What is Worship?
Put simply, worship is seeking God's presence. We seek God's presence in different ways in different places. When we read, think about and discuss the Bible, we are learning about who God is and how God saves us through Jesus. This information is useful for knowing about the God whose presence we are seeking. But seeking God's presence isn't just intellectual. It's existential as well. When we gather with God's people, listen to sermons together, sing songs, say creeds aloud, and share our search for God's presence with other believers we experience a glimpse of God's presence. This is partly social and partly an altered state of consciousness.
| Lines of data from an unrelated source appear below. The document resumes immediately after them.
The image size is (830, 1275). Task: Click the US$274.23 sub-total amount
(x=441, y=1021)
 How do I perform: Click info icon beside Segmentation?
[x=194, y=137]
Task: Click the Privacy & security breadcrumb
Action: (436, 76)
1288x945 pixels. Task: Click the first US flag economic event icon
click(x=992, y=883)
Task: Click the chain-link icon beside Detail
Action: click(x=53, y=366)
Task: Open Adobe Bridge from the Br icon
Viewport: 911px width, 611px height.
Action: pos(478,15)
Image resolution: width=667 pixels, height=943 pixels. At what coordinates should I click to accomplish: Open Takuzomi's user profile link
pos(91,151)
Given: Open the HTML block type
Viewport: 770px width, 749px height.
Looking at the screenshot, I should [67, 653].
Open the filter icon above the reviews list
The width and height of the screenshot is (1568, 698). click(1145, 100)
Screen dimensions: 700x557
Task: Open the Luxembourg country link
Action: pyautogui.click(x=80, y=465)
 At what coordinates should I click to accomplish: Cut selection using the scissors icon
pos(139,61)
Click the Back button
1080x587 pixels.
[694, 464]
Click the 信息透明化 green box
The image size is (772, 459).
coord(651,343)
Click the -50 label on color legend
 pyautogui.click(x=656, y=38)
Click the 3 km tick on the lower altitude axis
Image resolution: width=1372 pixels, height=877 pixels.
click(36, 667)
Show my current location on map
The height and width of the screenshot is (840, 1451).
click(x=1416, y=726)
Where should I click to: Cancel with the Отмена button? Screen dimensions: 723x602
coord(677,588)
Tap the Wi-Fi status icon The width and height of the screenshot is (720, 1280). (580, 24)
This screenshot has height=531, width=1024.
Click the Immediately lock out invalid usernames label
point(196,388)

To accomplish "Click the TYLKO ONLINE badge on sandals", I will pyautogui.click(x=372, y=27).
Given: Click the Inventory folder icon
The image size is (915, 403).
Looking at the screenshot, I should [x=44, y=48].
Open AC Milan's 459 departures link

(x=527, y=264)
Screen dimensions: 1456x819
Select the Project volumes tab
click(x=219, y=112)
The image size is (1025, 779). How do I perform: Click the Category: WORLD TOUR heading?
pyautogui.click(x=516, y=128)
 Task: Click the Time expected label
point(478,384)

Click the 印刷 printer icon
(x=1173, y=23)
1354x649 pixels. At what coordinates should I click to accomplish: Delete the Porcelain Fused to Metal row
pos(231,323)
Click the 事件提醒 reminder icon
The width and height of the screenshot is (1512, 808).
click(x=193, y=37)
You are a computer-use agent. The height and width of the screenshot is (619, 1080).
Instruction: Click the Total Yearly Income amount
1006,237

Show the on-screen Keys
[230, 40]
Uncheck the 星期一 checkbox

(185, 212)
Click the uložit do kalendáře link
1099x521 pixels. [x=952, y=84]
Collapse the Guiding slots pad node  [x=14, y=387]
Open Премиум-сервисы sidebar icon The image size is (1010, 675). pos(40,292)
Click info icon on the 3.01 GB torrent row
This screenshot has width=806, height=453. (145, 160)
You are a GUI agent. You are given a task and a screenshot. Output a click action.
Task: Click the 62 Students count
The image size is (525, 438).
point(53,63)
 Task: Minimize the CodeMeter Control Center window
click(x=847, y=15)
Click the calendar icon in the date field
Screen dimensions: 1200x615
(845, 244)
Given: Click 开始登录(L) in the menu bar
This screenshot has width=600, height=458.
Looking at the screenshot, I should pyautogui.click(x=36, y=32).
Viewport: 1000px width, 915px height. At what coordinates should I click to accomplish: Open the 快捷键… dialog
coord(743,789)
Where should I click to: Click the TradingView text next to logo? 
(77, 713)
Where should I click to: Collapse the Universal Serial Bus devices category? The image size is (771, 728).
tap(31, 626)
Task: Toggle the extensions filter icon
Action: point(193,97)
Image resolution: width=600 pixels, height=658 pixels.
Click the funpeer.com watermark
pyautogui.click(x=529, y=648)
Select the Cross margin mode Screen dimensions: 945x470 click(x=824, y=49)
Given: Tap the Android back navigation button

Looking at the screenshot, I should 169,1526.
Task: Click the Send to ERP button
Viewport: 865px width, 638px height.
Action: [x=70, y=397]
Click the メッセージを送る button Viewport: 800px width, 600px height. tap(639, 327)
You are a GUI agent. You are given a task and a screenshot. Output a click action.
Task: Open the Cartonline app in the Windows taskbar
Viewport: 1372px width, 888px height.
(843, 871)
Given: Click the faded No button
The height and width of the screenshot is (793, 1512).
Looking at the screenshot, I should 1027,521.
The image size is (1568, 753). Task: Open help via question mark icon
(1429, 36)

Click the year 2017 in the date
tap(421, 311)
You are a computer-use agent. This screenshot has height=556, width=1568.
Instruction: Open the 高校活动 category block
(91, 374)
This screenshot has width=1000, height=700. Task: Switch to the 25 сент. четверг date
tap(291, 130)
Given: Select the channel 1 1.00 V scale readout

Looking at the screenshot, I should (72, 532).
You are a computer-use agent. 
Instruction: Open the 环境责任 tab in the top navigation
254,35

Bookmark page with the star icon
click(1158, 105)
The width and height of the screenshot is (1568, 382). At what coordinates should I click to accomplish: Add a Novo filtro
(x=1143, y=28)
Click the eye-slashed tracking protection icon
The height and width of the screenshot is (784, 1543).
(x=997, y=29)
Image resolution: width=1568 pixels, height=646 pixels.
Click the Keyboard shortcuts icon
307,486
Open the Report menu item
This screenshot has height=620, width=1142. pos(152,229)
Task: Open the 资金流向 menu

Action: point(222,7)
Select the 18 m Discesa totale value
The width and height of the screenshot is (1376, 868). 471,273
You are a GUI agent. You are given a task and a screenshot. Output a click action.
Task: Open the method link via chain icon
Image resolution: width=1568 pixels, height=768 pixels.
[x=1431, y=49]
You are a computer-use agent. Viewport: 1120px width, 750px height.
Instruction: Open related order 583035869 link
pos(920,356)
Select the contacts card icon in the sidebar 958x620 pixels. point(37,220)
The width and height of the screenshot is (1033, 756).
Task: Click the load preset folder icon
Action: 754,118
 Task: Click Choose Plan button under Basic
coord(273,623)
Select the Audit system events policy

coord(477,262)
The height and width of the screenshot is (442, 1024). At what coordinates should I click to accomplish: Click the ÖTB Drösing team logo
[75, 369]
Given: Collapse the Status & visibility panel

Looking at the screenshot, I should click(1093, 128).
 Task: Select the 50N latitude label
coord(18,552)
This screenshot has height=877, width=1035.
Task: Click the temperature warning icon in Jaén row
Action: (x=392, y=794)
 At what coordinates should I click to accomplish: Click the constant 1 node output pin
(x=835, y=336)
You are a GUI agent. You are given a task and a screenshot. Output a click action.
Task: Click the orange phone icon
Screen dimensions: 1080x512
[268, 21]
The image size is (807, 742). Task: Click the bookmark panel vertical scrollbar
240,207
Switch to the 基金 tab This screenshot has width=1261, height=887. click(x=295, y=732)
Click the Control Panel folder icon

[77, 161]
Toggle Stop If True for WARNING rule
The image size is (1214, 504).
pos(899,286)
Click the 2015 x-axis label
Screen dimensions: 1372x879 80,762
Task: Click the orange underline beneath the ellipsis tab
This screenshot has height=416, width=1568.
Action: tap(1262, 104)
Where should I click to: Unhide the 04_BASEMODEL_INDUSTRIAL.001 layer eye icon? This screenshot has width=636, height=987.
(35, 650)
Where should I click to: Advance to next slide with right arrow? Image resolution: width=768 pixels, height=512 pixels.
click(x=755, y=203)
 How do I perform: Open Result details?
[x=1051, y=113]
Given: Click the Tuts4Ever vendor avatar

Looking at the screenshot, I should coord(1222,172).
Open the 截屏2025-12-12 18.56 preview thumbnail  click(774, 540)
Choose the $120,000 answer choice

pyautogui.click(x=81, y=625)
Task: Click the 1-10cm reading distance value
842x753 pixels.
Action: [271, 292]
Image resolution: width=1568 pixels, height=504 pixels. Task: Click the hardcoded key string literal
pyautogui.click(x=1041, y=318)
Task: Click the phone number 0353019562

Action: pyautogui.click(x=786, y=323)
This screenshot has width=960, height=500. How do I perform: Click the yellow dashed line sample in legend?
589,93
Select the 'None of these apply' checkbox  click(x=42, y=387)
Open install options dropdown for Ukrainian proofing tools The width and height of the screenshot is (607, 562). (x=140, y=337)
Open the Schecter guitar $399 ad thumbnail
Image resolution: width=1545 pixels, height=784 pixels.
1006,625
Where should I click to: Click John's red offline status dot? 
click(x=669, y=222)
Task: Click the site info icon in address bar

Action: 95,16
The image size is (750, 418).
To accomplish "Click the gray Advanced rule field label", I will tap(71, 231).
It's good to be around other believers, and it's good to not just know about God's presence but to also emotionally feel his presence. Knowledge and emotions, like everything else in this world, has a spiritual dimension. If we trust Jesus, we have a spiritual connection to Jesus, we belong to him. This spiritual fact will enliven us and make learning about and experiencing the sensation of God's presence coherent.
Worshipping God varies. The gathered experience will be different to seeking God during ordinary or unpleasant activities. Sometimes seeking God's presence will be formal and ritualised, sometimes it'll be intuitive and only understood later. The purpose of our lives should be to shape them around this search for God's presence. Which means when we sin, we make seeking God's presence more difficult. Worship as the gathered congregation is important because God has created humans as social beings reflecting the relational unity of the three persons, Father, Son and Holy Spirit. Despite Adam's sin breaking the world, including relationships, God uses the organised gatherings of his people as a way of bringing us into his presence. Not the only way, but an important one, because of our social nature. This social activity isn't just sociologically useful for following Jesus, it's also spiritually useful for belonging to Jesus. God uses the organized church, as fragile, broken and eccentric as it often is, to help us draw closer into God's presence.